■ DIRECTIONS
Copy out every line of the material below, character for character, apart from the pictures.

■ INPUT FOR THIS TASK
========================

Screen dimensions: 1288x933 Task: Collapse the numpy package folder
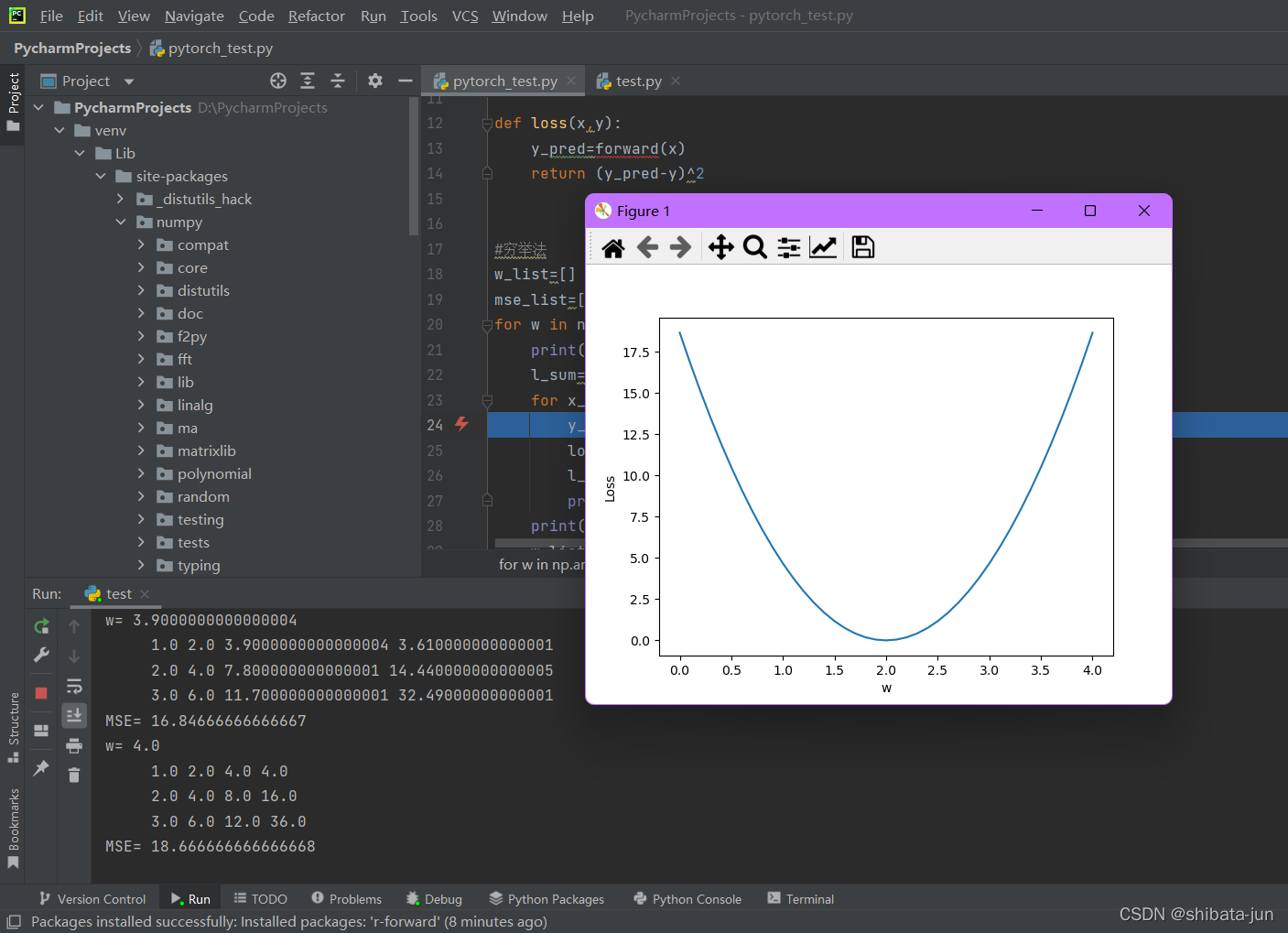[x=120, y=222]
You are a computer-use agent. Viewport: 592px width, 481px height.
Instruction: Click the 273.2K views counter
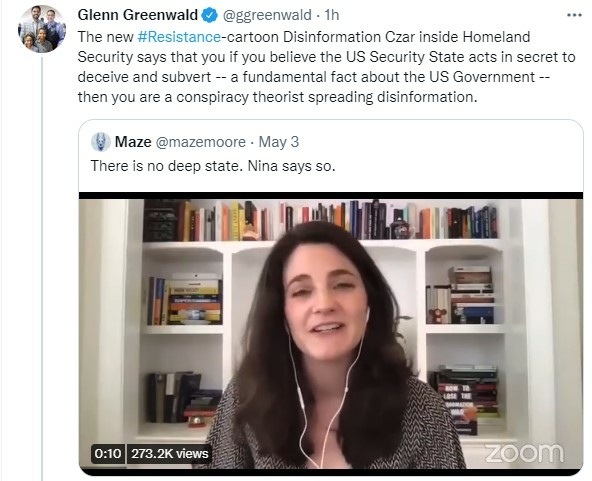[x=169, y=453]
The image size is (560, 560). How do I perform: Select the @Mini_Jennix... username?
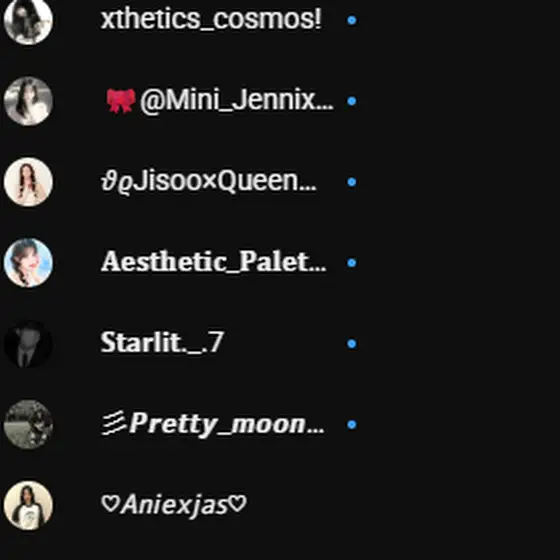click(220, 101)
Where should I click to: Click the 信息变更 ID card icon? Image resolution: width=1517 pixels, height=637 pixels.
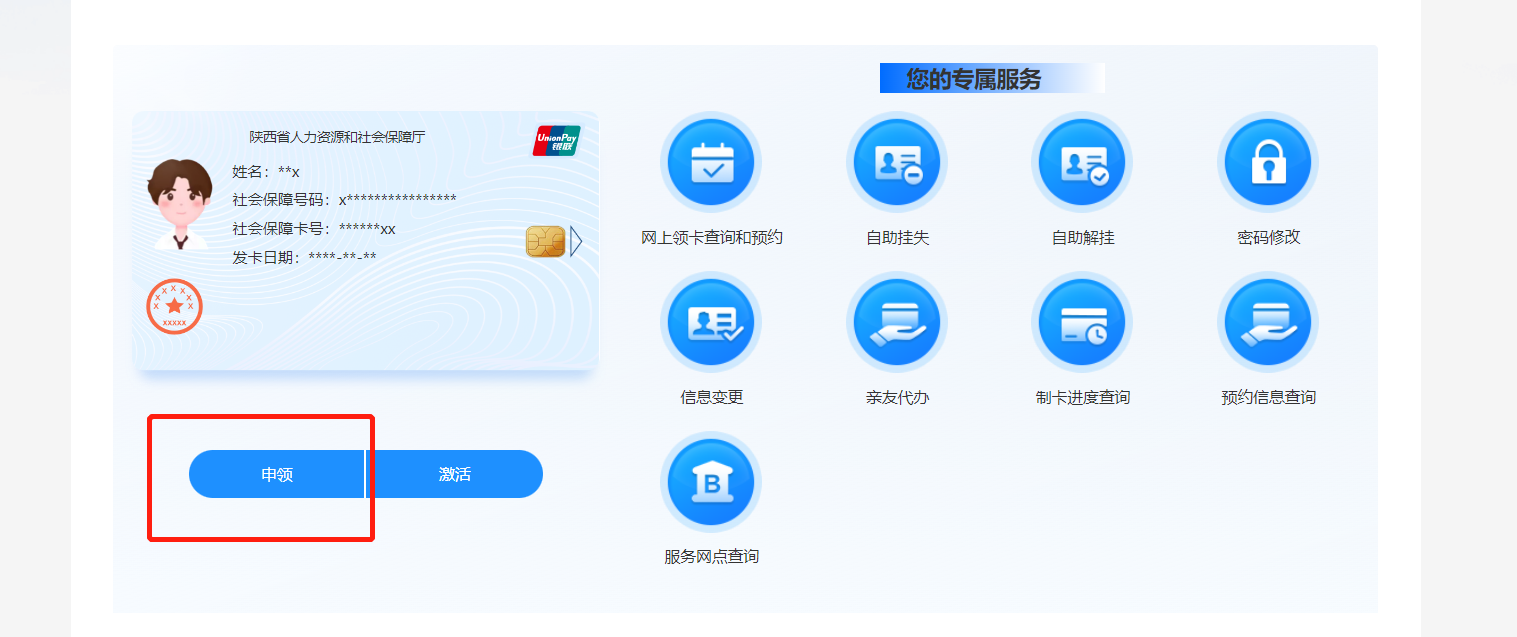711,322
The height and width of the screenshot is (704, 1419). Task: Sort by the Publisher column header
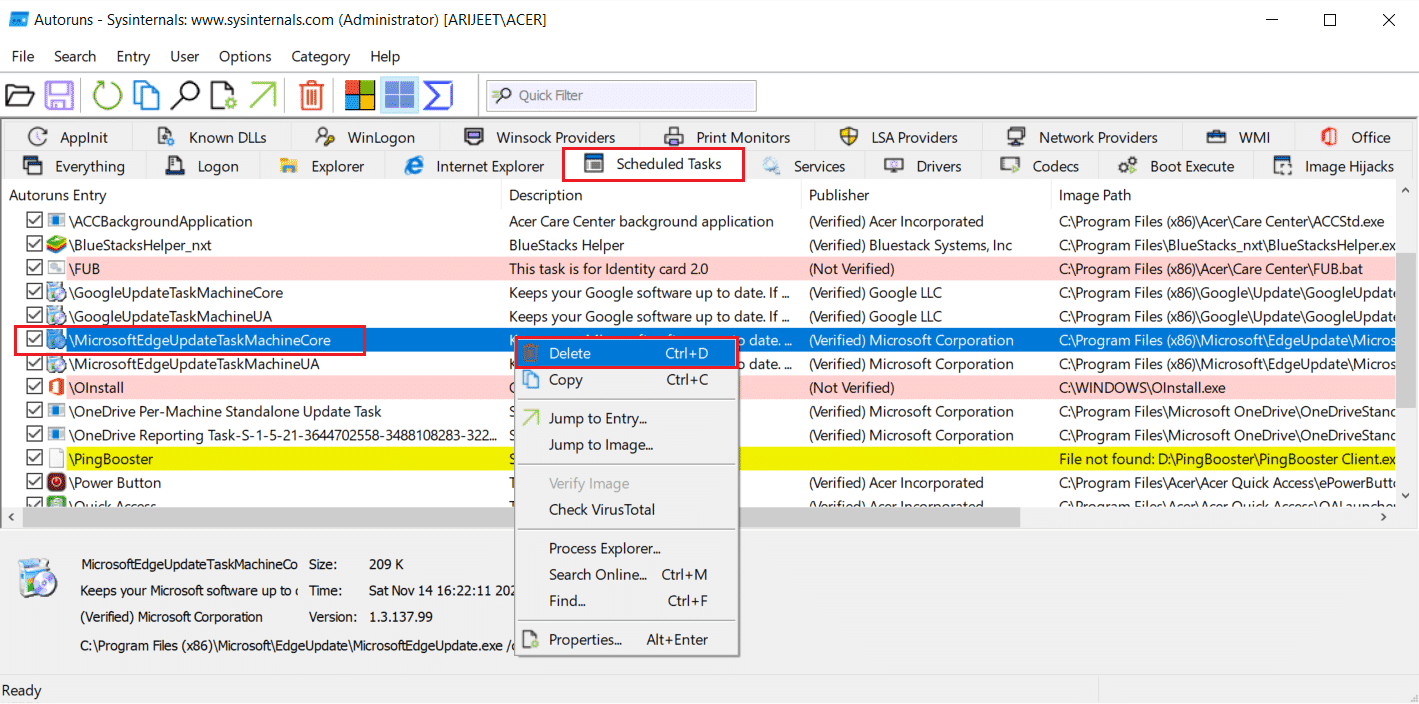839,195
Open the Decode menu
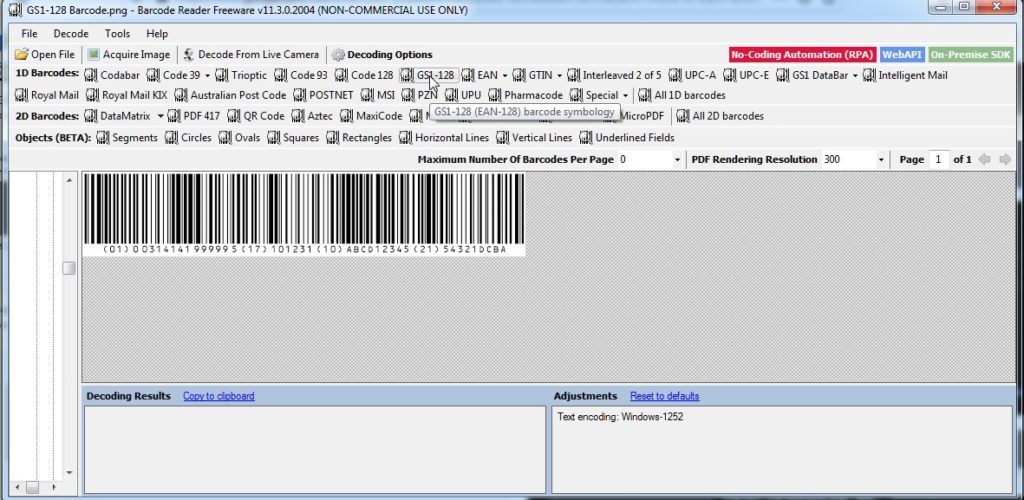The height and width of the screenshot is (500, 1024). [x=71, y=34]
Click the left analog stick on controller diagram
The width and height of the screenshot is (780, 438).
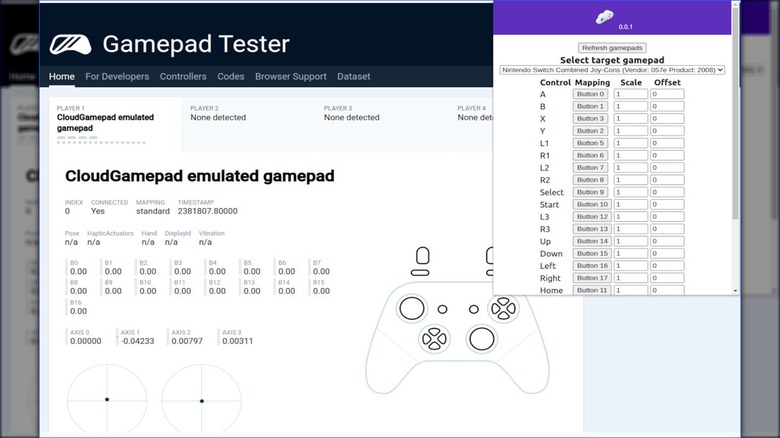tap(411, 308)
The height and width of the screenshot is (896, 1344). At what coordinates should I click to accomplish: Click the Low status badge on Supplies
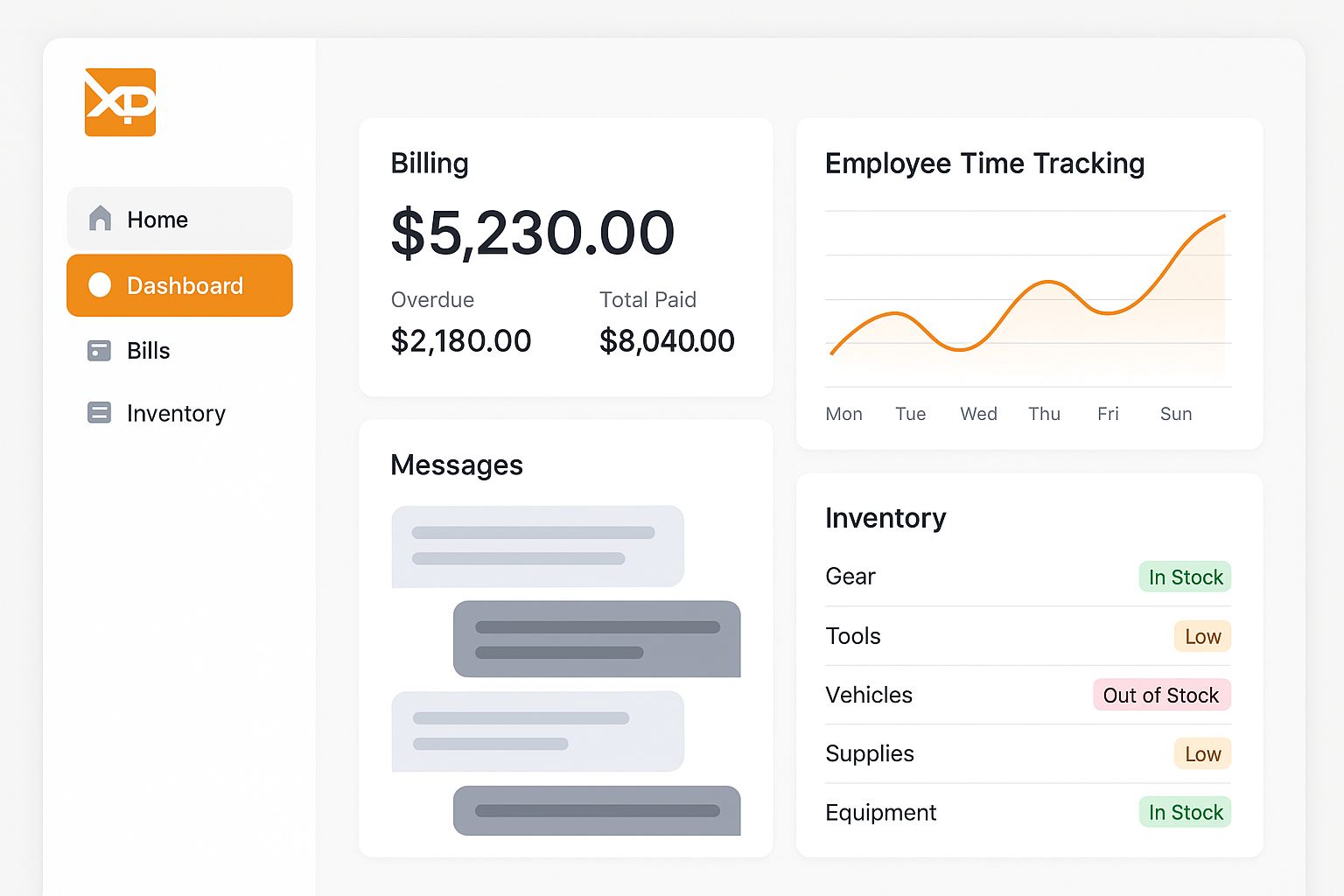coord(1202,753)
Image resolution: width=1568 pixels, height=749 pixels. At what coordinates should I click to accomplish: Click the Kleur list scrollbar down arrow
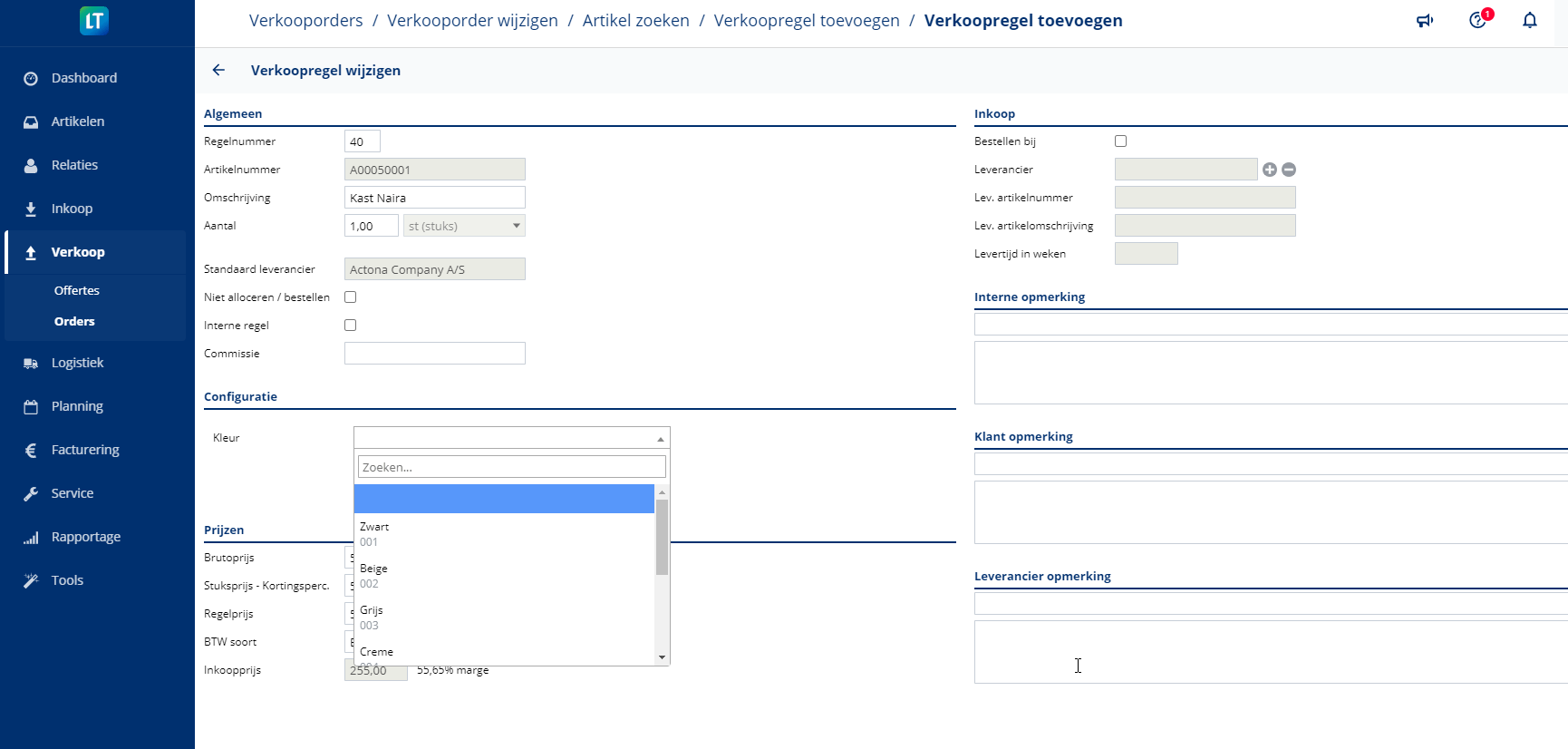coord(663,657)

========================

■ ANSWER FOR THE TASK
Screen dimensions: 1288x933 Task: Collapse the numpy package folder
[x=120, y=222]
You are a computer-use agent. Viewport: 592px width, 481px height.
Instruction: Click the 273.2K views counter
[x=169, y=453]
The image size is (560, 560). How do I perform: Select the @Mini_Jennix... username?
click(220, 101)
Where should I click to: Click the 信息变更 ID card icon? Image resolution: width=1517 pixels, height=637 pixels.
711,322
The height and width of the screenshot is (704, 1419). Task: Sort by the Publisher column header
839,195
Open the Decode menu
The height and width of the screenshot is (500, 1024). [x=71, y=34]
Click the left analog stick on controller diagram
The width and height of the screenshot is (780, 438).
tap(411, 308)
The height and width of the screenshot is (896, 1344). At what coordinates should I click to accomplish: Click the Low status badge on Supplies
coord(1202,753)
Image resolution: width=1568 pixels, height=749 pixels. At what coordinates should I click to accomplish: Click the Kleur list scrollbar down arrow
coord(663,657)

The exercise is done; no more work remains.